Valériane

Utilisée comme plante médicinale pour traiter diverses maladies

Texte: Rédaction

Depuis 2500 ans, la valériane est utilisée comme plante médicinale pour traiter diverses maladies. Ce n’est que depuis le 18e siècle que la racine de cette plante vivace est principalement employée pour soulager les troubles nerveux, les troubles du sommeil et comme sédatif.

La valériane était communément appelée «Herbe aux sorcières», en raison de l’odeur forte et désagréable que dégage son rhizome. On était convaincu que cette odeur éloignait les sorcières, les mauvais esprits et même le diable des étables et des maisons. On la surnommait également «herbe à chat», car son parfum attire les félins.

La valériane officinale (Valeriana officinalis L.) appartient à la famille des chèvrefeuilles (Caprifoliacées). Cette plante vivace préfère les emplacements ensoleillés et humides; elle peut atteindre deux mètres de haut et fleurit de juin à juillet. Ses ombelles, le plus souvent rose pâle, exhalent un doux parfum sucré.

> _Travail demandé_
a. Présentez sous forme de liste le paragraphe du texte sur la valériane qui commence par « La valériane officinale (Valeriana officinalis L.) », en gardant ses faits principaux.
b. Réécrivez, s'il vous plaît, le passage du texte sur la valériane qui va de «La valériane était» jusqu'à «attire les félins.», en remplaçant «étables» par «écuries».
c. Dites si chacune des affirmations suivantes concorde avec le texte sur la valériane, en répondant par oui ou par non et en citant les mots du texte qui permettent de trancher.
(i) La valériane sert de plante médicinale depuis 2500 ans.
(ii) La valériane fleurit d'août à septembre.
(iii) Le parfum de la valériane éloigne les chats.

> _Lignes fournies_
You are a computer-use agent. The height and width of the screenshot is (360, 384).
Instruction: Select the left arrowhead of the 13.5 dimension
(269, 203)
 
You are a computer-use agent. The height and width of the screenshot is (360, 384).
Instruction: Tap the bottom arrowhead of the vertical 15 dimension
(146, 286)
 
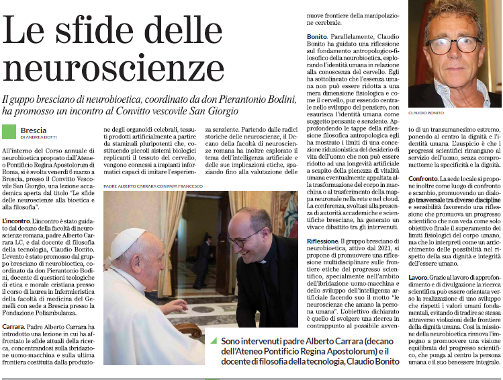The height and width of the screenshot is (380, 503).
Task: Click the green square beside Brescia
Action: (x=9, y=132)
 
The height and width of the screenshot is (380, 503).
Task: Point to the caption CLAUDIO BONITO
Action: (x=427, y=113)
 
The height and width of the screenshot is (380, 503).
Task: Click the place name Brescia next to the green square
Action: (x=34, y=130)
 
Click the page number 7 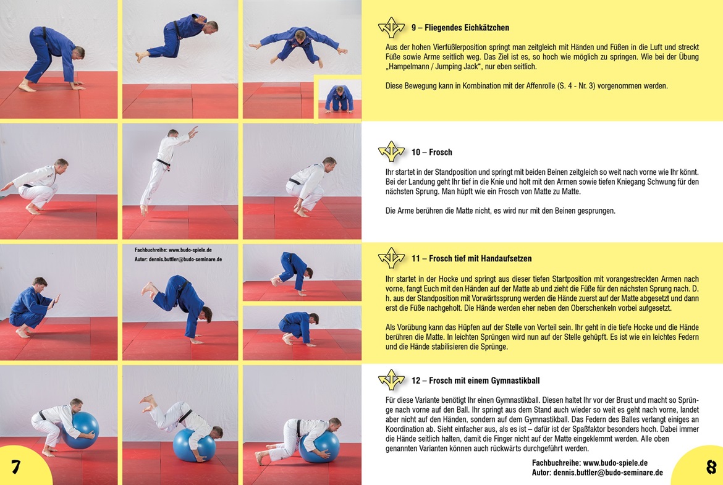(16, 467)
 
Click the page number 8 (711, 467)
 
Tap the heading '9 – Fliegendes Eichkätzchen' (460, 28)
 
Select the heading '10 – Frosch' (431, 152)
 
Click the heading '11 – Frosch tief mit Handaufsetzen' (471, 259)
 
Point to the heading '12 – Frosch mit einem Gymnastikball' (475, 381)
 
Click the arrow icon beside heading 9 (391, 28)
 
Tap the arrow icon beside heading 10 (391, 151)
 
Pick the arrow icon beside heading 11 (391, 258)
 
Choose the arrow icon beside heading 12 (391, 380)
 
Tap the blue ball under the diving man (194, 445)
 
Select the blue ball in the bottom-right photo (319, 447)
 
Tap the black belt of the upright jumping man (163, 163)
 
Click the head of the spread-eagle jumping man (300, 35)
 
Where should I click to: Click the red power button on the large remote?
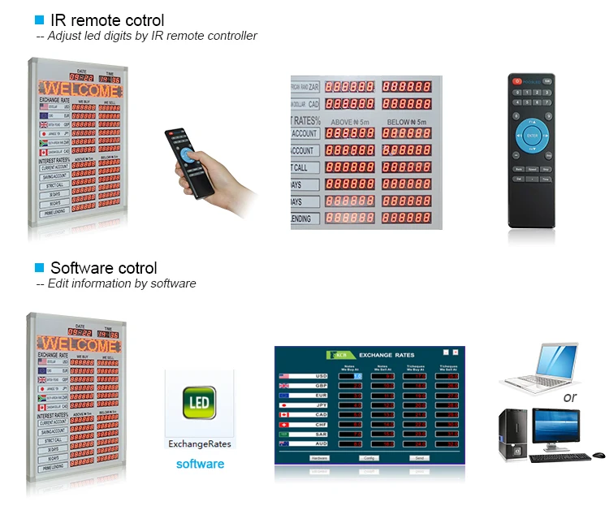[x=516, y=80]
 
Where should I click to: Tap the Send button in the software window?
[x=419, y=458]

> _Liste des réponses_
a.
- Espèce : valériane officinale (Valeriana officinalis L.), plante vivace
- Famille : chèvrefeuilles (Caprifoliacées)
- Emplacement préféré : ensoleillé et humide
- Hauteur : jusqu'à deux mètres
- Floraison : de juin à juillet
- Fleurs : ombelles le plus souvent rose pâle, au doux parfum sucré

b.
La valériane était communément appelée «Herbe aux sorcières», en raison de l’odeur forte et désagréable que dégage son rhizome. On était convaincu que cette odeur éloignait les sorcières, les mauvais esprits et même le diable des écuries et des maisons. On la surnommait également «herbe à chat», car son parfum attire les félins.

c.
(i) Oui : « Depuis 2500 ans, la valériane est utilisée comme plante médicinale pour traiter diverses maladies. »
(ii) Non : « fleurit de juin à juillet »
(iii) Non : « car son parfum attire les félins »